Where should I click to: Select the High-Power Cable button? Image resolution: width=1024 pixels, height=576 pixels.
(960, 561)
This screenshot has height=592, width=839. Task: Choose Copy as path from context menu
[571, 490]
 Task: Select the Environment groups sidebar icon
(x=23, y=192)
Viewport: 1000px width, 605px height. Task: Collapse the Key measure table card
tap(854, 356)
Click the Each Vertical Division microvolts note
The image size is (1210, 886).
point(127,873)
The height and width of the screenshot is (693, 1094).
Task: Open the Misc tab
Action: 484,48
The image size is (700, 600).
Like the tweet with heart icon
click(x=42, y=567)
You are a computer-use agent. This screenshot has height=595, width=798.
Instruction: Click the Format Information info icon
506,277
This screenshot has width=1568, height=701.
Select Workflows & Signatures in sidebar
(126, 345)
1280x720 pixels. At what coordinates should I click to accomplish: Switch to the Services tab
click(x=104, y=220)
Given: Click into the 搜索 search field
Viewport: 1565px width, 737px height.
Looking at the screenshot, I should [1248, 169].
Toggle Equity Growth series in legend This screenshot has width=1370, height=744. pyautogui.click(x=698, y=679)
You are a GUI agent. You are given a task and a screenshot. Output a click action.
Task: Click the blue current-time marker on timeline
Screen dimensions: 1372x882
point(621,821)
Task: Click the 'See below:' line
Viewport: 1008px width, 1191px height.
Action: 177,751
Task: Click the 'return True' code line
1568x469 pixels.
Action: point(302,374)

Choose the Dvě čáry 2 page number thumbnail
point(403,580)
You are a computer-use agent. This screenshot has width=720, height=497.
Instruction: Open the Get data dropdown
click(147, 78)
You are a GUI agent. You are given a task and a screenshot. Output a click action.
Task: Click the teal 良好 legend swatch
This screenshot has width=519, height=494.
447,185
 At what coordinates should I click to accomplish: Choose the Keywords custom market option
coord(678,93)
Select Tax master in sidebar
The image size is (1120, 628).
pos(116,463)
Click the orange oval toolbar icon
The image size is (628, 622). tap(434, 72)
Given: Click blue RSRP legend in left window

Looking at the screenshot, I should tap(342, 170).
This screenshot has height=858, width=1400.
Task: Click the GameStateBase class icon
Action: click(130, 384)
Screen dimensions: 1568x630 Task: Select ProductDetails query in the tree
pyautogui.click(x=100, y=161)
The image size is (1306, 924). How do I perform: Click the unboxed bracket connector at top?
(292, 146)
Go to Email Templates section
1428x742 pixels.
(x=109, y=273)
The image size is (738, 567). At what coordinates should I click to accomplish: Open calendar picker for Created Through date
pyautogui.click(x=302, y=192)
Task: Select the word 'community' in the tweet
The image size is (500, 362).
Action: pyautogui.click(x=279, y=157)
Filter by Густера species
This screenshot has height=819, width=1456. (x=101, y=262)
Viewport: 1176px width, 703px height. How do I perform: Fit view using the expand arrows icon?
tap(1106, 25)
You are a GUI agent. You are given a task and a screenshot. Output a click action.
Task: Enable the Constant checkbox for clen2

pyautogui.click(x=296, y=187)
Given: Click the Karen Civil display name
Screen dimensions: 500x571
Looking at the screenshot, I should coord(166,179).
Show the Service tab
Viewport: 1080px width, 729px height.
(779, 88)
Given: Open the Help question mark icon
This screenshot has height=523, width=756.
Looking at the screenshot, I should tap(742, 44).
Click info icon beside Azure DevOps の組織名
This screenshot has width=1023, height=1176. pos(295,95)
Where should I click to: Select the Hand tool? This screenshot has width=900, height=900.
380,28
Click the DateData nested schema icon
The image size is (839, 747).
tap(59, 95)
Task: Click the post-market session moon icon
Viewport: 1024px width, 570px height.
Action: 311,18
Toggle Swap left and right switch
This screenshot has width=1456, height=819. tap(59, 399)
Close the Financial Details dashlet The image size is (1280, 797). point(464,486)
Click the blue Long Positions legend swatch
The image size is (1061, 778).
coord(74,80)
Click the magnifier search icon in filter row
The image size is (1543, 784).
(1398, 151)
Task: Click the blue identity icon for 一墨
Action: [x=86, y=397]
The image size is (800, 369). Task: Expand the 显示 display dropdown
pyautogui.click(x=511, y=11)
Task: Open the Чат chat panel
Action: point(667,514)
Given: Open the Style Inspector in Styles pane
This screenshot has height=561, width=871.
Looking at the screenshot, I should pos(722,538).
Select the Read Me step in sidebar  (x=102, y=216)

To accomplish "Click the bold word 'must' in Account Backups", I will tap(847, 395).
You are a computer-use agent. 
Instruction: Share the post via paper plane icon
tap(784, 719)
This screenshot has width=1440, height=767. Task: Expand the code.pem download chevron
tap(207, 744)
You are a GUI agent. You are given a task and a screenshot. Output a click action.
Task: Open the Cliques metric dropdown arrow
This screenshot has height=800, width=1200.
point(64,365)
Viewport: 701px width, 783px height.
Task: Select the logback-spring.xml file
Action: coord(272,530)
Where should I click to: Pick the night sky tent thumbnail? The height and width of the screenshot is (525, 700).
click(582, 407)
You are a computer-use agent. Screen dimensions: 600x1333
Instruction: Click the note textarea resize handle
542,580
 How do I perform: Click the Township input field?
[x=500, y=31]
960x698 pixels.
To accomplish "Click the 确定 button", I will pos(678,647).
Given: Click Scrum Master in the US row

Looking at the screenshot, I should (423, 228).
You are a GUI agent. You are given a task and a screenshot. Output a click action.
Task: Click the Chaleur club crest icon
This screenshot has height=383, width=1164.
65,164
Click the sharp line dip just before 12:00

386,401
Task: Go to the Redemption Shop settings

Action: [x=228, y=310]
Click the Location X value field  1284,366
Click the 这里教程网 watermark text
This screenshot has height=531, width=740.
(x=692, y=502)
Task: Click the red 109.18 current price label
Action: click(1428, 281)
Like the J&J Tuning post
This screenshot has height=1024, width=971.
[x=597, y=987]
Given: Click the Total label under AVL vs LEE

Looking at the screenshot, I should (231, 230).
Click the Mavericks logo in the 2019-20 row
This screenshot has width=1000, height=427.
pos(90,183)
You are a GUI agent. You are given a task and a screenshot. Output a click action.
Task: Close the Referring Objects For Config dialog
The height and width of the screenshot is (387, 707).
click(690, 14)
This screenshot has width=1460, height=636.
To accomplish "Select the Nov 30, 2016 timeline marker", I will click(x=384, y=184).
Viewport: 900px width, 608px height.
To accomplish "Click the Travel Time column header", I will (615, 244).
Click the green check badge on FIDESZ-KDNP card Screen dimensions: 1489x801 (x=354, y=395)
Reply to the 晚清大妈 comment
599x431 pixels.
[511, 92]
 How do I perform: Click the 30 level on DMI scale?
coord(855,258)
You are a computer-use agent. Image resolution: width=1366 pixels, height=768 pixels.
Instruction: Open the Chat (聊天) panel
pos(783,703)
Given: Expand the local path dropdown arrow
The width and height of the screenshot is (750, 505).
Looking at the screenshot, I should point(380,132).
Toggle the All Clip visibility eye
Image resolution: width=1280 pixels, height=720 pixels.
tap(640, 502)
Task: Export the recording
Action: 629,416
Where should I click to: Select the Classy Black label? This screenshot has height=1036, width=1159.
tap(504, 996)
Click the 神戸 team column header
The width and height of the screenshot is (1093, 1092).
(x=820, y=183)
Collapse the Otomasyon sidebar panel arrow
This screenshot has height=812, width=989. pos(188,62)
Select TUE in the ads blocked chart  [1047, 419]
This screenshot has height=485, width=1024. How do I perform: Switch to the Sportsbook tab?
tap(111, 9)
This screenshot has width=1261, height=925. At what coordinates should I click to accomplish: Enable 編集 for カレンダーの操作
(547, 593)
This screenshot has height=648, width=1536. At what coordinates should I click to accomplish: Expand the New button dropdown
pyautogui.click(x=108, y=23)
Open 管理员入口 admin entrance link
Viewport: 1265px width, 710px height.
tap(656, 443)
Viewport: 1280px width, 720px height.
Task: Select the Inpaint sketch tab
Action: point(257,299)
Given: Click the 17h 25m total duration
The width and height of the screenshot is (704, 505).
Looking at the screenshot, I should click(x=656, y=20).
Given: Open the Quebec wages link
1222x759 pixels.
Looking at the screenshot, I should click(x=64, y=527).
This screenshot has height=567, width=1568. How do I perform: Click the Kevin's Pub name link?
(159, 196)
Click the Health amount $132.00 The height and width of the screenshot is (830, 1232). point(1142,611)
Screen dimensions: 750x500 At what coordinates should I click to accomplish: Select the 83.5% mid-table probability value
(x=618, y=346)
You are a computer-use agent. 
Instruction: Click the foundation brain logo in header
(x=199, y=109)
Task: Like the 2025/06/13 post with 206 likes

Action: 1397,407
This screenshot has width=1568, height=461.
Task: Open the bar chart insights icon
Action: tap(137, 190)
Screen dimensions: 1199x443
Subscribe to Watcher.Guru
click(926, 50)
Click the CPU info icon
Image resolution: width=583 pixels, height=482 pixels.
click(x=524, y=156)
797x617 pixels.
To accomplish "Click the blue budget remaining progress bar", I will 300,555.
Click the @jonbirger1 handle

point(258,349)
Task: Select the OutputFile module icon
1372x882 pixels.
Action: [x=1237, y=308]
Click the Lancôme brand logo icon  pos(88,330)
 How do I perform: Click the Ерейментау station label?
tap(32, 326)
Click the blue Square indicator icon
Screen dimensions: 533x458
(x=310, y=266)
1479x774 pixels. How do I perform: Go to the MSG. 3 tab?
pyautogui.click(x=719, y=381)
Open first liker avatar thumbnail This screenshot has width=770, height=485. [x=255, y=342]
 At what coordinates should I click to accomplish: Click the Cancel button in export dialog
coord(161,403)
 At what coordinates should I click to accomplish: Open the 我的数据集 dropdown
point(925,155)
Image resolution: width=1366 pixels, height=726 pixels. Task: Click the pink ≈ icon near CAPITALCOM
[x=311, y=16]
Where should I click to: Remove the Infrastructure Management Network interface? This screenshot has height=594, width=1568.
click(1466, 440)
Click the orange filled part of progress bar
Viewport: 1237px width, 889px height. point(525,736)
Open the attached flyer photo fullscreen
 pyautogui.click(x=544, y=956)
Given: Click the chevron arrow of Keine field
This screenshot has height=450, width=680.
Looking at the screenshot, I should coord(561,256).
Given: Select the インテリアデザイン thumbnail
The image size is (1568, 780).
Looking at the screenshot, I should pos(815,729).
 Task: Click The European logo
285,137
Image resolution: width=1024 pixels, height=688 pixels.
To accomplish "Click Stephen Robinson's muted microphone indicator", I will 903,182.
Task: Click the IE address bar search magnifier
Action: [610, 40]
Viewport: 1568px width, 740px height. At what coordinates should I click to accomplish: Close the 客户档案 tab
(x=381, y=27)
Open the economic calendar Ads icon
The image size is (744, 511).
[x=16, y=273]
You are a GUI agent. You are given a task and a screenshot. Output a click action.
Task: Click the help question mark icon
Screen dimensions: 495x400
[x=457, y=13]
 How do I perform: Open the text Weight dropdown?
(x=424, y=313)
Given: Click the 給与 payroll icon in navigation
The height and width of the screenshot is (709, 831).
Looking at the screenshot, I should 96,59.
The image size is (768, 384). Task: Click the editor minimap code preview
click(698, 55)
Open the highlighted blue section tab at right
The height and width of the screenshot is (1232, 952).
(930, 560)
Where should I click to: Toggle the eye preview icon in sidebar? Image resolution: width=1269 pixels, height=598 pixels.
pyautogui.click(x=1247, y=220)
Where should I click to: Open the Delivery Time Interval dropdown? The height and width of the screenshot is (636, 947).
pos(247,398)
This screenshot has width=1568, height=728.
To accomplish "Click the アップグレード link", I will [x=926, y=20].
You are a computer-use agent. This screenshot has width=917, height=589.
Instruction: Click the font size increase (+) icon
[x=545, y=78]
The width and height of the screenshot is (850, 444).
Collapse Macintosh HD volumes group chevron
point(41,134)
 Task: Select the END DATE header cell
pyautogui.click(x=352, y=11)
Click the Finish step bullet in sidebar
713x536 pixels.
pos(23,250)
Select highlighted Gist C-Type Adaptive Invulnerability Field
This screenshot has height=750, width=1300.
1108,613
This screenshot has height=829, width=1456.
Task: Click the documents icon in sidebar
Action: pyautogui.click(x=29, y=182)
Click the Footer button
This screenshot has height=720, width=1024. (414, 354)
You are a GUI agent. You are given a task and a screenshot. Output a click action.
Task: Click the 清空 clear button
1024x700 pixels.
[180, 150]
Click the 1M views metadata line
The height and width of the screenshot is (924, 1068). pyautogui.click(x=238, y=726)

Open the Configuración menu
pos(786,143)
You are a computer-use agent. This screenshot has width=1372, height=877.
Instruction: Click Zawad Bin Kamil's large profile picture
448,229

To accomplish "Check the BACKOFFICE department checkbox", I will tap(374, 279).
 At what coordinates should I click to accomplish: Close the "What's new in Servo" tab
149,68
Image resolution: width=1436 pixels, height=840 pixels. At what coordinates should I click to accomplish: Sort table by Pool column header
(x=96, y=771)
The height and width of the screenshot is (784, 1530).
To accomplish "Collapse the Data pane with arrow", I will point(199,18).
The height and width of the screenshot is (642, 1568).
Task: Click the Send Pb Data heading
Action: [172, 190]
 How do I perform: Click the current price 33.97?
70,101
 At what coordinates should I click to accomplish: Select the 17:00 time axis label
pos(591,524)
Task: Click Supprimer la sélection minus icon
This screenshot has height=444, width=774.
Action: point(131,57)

■ ■ ■ ■ ■ ■ ■

**WHAT THE EXERCISE ASKS**
An exact copy of the lines above, from the one containing "Task: Click the 'See below:' line" down to the one containing "has width=720, height=497." and including both, is the whole answer; retype it and nothing else.

**OUTPUT OF THE TASK**
Task: Click the 'See below:' line
Viewport: 1008px width, 1191px height.
Action: 177,751
Task: Click the 'return True' code line
1568x469 pixels.
Action: point(302,374)

Choose the Dvě čáry 2 page number thumbnail
point(403,580)
You are a computer-use agent. This screenshot has width=720, height=497.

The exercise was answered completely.